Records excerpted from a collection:
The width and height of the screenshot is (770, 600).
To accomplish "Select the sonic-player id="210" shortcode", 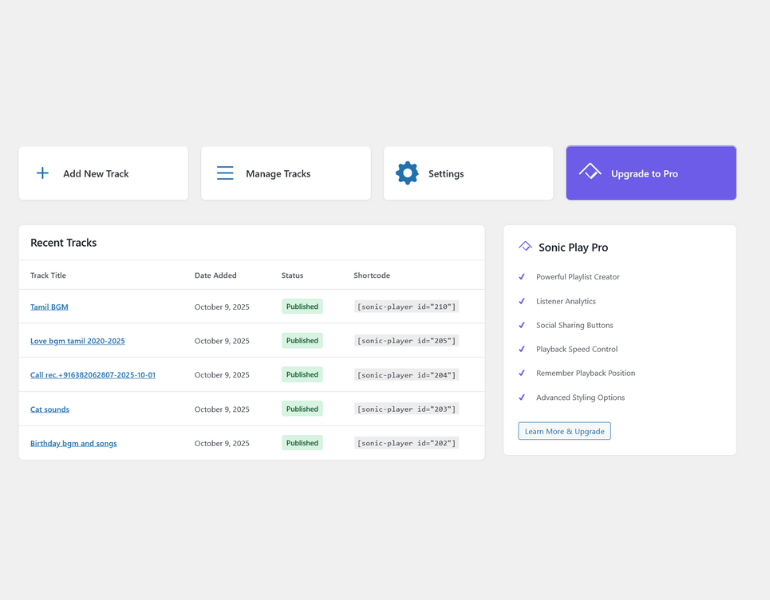I will click(x=406, y=307).
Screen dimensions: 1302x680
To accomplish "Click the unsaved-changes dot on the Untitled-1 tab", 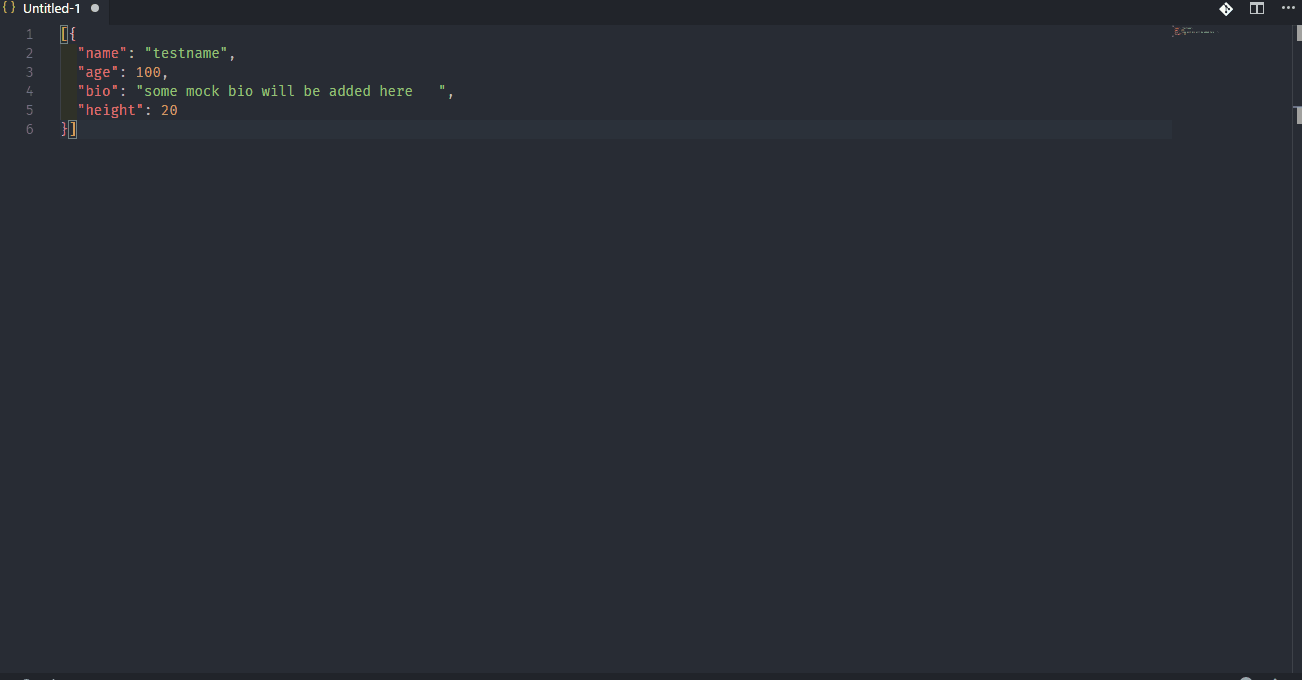I will point(95,8).
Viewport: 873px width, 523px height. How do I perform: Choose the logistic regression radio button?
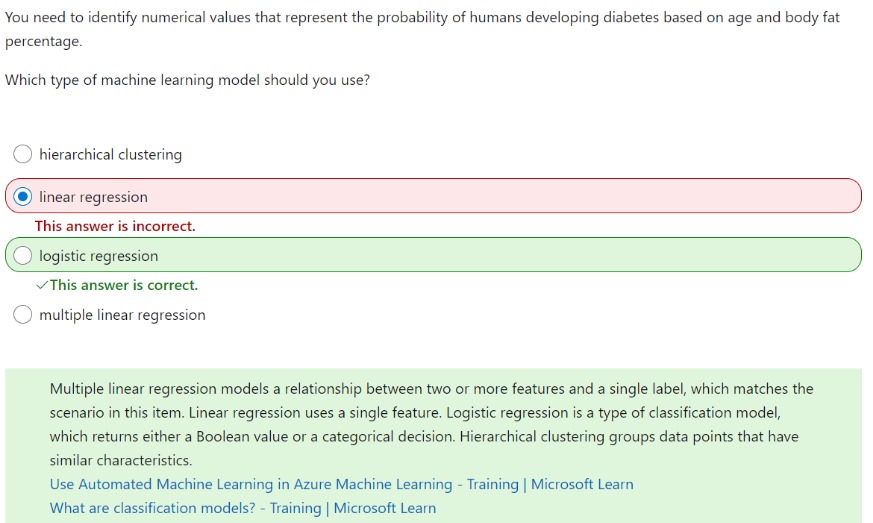click(x=22, y=256)
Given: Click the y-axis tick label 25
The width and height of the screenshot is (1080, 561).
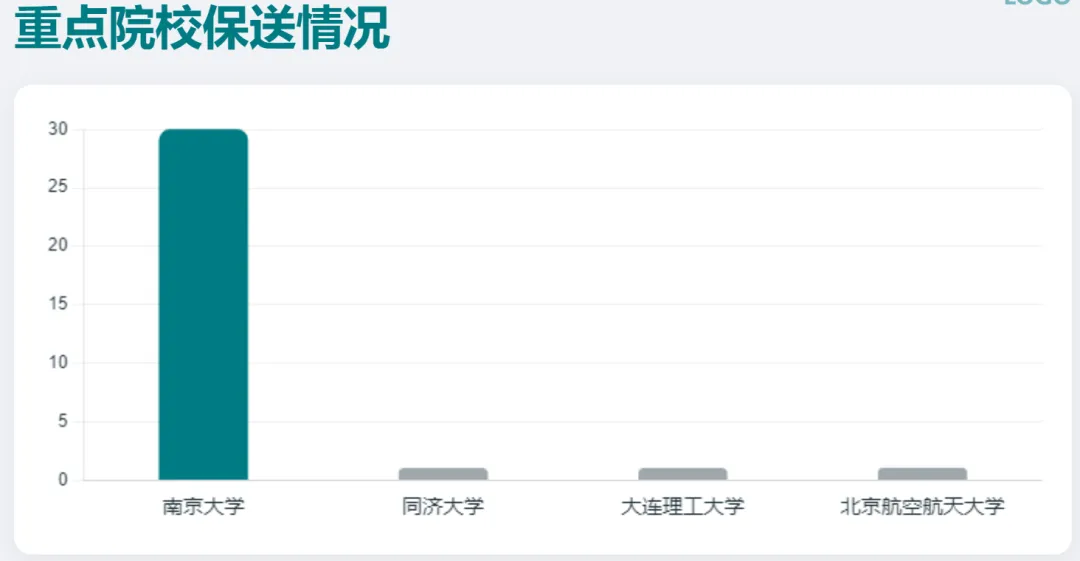Looking at the screenshot, I should tap(58, 187).
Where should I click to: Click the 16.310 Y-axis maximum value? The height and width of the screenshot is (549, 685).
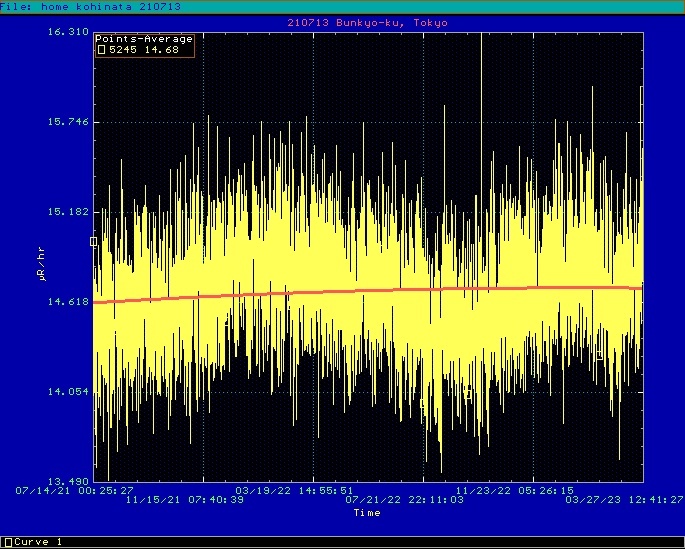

WHAT THE EXERCISE ASKS ::
The result is an exact copy of the lines from the one holding "Viewport: 873px width, 523px" through the final line of the data above, both ends included, minus the pictures.

TASK SOLUTION ::
Viewport: 873px width, 523px height. How do I perform: Choose the logistic regression radio button?
click(x=22, y=256)
Given: Click the y-axis tick label 25
The width and height of the screenshot is (1080, 561).
Looking at the screenshot, I should tap(58, 187).
Where should I click to: Click the 16.310 Y-axis maximum value? The height and width of the screenshot is (549, 685).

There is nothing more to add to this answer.